*Task brief*
Rewrite these records as a numbered list, leaving out the blank lines.

*Material for this task*
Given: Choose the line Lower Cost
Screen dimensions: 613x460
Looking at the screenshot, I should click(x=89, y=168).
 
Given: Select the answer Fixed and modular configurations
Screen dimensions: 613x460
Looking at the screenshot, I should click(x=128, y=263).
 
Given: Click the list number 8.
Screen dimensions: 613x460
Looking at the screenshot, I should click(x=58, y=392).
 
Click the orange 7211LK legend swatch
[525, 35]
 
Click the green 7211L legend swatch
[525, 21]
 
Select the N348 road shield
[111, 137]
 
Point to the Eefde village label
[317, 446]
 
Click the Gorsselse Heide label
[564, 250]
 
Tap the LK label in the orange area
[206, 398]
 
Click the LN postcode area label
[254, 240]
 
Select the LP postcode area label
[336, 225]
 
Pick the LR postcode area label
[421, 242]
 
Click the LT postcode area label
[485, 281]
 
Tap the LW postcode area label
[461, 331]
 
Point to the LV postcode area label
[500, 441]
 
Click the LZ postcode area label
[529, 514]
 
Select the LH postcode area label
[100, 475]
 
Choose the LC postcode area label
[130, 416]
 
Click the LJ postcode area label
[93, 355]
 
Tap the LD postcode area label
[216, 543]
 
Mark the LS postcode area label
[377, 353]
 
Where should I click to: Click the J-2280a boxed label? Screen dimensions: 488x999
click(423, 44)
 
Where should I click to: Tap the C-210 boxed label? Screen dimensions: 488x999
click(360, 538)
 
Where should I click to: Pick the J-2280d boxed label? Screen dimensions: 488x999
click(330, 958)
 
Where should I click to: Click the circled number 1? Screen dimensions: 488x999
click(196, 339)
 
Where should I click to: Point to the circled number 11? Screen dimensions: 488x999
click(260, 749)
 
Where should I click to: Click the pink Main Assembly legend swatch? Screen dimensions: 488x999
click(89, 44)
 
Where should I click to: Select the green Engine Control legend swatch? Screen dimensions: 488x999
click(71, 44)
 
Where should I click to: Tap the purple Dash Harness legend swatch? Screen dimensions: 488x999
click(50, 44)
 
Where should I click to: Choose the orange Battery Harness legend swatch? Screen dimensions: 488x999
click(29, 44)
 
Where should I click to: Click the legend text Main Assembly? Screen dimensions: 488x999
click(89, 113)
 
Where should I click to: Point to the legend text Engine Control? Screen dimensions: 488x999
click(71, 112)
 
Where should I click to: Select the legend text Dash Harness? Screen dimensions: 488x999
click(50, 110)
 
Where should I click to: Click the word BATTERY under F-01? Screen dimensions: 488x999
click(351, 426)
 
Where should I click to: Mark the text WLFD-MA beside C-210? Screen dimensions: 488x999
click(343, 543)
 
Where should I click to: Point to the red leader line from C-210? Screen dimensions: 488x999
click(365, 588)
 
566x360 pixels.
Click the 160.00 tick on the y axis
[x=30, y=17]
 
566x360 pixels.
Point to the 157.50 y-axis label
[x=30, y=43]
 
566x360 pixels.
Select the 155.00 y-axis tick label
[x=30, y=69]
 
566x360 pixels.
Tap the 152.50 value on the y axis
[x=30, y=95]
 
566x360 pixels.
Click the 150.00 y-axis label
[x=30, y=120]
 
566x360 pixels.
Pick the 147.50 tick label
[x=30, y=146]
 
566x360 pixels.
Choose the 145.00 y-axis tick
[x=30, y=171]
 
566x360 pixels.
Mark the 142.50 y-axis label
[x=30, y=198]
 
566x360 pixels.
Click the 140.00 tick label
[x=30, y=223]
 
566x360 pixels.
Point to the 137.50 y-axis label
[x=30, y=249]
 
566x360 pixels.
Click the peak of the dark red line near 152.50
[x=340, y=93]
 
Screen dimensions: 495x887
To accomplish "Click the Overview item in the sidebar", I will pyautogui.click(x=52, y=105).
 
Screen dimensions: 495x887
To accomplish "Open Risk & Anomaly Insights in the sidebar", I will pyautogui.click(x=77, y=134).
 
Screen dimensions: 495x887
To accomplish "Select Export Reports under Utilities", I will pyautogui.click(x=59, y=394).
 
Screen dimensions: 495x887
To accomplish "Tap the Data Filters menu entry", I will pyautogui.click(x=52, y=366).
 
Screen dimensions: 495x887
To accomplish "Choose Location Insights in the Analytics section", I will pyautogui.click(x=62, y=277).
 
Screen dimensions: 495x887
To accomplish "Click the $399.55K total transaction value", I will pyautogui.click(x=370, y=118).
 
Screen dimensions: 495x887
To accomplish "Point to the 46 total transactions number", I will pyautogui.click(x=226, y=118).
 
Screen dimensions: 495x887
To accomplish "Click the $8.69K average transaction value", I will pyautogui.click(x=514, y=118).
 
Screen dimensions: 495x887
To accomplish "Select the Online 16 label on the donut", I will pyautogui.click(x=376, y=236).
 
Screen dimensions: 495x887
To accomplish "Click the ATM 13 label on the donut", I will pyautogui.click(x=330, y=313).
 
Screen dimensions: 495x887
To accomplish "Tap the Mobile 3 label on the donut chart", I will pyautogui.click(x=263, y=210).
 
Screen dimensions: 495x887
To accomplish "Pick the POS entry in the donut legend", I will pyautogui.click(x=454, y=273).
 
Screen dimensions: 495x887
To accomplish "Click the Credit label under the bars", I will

*Written answer*
1. Given: Choose the line Lower Cost
2. Screen dimensions: 613x460
3. Looking at the screenshot, I should click(x=89, y=168).
4. Given: Select the answer Fixed and modular configurations
5. Screen dimensions: 613x460
6. Looking at the screenshot, I should click(x=128, y=263).
7. Given: Click the list number 8.
8. Screen dimensions: 613x460
9. Looking at the screenshot, I should click(x=58, y=392).
10. Click the orange 7211LK legend swatch
11. [525, 35]
12. Click the green 7211L legend swatch
13. [525, 21]
14. Select the N348 road shield
15. [111, 137]
16. Point to the Eefde village label
17. [317, 446]
18. Click the Gorsselse Heide label
19. [564, 250]
20. Tap the LK label in the orange area
21. [206, 398]
22. Click the LN postcode area label
23. [254, 240]
24. Select the LP postcode area label
25. [336, 225]
26. Pick the LR postcode area label
27. [421, 242]
28. Click the LT postcode area label
29. [485, 281]
30. Tap the LW postcode area label
31. [461, 331]
32. Point to the LV postcode area label
33. [500, 441]
34. Click the LZ postcode area label
35. [529, 514]
36. Select the LH postcode area label
37. [100, 475]
38. Choose the LC postcode area label
39. [130, 416]
40. Click the LJ postcode area label
41. [93, 355]
42. Tap the LD postcode area label
43. [216, 543]
44. Mark the LS postcode area label
45. [377, 353]
46. Where should I click to: Click the J-2280a boxed label? Screen dimensions: 488x999
47. click(423, 44)
48. Where should I click to: Tap the C-210 boxed label? Screen dimensions: 488x999
49. click(360, 538)
50. Where should I click to: Pick the J-2280d boxed label? Screen dimensions: 488x999
51. click(330, 958)
52. Where should I click to: Click the circled number 1? Screen dimensions: 488x999
53. click(196, 339)
54. Where should I click to: Point to the circled number 11? Screen dimensions: 488x999
55. click(260, 749)
56. Where should I click to: Click the pink Main Assembly legend swatch? Screen dimensions: 488x999
57. click(89, 44)
58. Where should I click to: Select the green Engine Control legend swatch? Screen dimensions: 488x999
59. click(71, 44)
60. Where should I click to: Tap the purple Dash Harness legend swatch? Screen dimensions: 488x999
61. click(50, 44)
62. Where should I click to: Choose the orange Battery Harness legend swatch? Screen dimensions: 488x999
63. click(29, 44)
64. Where should I click to: Click the legend text Main Assembly? Screen dimensions: 488x999
65. click(89, 113)
66. Where should I click to: Point to the legend text Engine Control? Screen dimensions: 488x999
67. click(71, 112)
68. Where should I click to: Select the legend text Dash Harness? Screen dimensions: 488x999
69. click(50, 110)
70. Where should I click to: Click the word BATTERY under F-01? Screen dimensions: 488x999
71. click(351, 426)
72. Where should I click to: Mark the text WLFD-MA beside C-210? Screen dimensions: 488x999
73. click(343, 543)
74. Where should I click to: Point to the red leader line from C-210? Screen dimensions: 488x999
75. click(365, 588)
76. 566x360 pixels.
77. Click the 160.00 tick on the y axis
78. [x=30, y=17]
79. 566x360 pixels.
80. Point to the 157.50 y-axis label
81. [x=30, y=43]
82. 566x360 pixels.
83. Select the 155.00 y-axis tick label
84. [x=30, y=69]
85. 566x360 pixels.
86. Tap the 152.50 value on the y axis
87. [x=30, y=95]
88. 566x360 pixels.
89. Click the 150.00 y-axis label
90. [x=30, y=120]
91. 566x360 pixels.
92. Pick the 147.50 tick label
93. [x=30, y=146]
94. 566x360 pixels.
95. Choose the 145.00 y-axis tick
96. [x=30, y=171]
97. 566x360 pixels.
98. Mark the 142.50 y-axis label
99. [x=30, y=198]
100. 566x360 pixels.
101. Click the 140.00 tick label
102. [x=30, y=223]
103. 566x360 pixels.
104. Point to the 137.50 y-axis label
105. [x=30, y=249]
106. 566x360 pixels.
107. Click the peak of the dark red line near 152.50
108. [x=340, y=93]
109. Screen dimensions: 495x887
110. To accomplish "Click the Overview item in the sidebar", I will pyautogui.click(x=52, y=105).
111. Screen dimensions: 495x887
112. To accomplish "Open Risk & Anomaly Insights in the sidebar", I will pyautogui.click(x=77, y=134).
113. Screen dimensions: 495x887
114. To accomplish "Select Export Reports under Utilities", I will pyautogui.click(x=59, y=394).
115. Screen dimensions: 495x887
116. To accomplish "Tap the Data Filters menu entry", I will pyautogui.click(x=52, y=366).
117. Screen dimensions: 495x887
118. To accomplish "Choose Location Insights in the Analytics section", I will pyautogui.click(x=62, y=277).
119. Screen dimensions: 495x887
120. To accomplish "Click the $399.55K total transaction value", I will pyautogui.click(x=370, y=118).
121. Screen dimensions: 495x887
122. To accomplish "Point to the 46 total transactions number", I will pyautogui.click(x=226, y=118).
123. Screen dimensions: 495x887
124. To accomplish "Click the $8.69K average transaction value", I will pyautogui.click(x=514, y=118).
125. Screen dimensions: 495x887
126. To accomplish "Select the Online 16 label on the donut", I will pyautogui.click(x=376, y=236).
127. Screen dimensions: 495x887
128. To accomplish "Click the ATM 13 label on the donut", I will pyautogui.click(x=330, y=313).
129. Screen dimensions: 495x887
130. To accomplish "Tap the Mobile 3 label on the donut chart", I will pyautogui.click(x=263, y=210).
131. Screen dimensions: 495x887
132. To accomplish "Pick the POS entry in the donut legend", I will pyautogui.click(x=454, y=273).
133. Screen dimensions: 495x887
134. To accomplish "Click the Credit label under the bars", I will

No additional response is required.